__Instructions for the task__
Write out each line of the records that has "click" in it.

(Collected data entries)

____________

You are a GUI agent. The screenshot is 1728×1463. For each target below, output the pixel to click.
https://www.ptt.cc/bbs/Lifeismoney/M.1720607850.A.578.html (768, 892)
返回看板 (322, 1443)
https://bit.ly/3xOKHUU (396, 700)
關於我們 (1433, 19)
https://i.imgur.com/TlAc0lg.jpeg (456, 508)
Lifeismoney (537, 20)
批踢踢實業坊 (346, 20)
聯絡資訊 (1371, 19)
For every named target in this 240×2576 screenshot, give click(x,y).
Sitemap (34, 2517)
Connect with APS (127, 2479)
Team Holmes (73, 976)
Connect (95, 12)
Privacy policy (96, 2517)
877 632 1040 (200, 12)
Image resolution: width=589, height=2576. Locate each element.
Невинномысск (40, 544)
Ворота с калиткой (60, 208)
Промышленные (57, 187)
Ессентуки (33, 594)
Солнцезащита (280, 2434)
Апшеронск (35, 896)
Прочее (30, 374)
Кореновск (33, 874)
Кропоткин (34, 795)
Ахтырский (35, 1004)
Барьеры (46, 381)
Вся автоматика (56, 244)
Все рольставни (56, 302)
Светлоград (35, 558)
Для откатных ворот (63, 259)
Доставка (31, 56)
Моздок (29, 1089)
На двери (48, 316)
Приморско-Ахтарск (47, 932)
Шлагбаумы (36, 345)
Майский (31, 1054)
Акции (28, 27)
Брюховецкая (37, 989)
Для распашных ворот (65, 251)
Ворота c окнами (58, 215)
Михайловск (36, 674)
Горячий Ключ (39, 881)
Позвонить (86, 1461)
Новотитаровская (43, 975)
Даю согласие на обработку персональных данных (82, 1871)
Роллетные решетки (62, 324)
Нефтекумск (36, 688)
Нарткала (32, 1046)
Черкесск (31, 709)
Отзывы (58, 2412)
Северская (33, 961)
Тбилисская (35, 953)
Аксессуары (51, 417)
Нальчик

____________

__Response box__
You are a GUI agent. The screenshot is 1728×1463. For each target below, output the pixel to click.
For every named target in this 240×2576 screenshot, give click(x,y).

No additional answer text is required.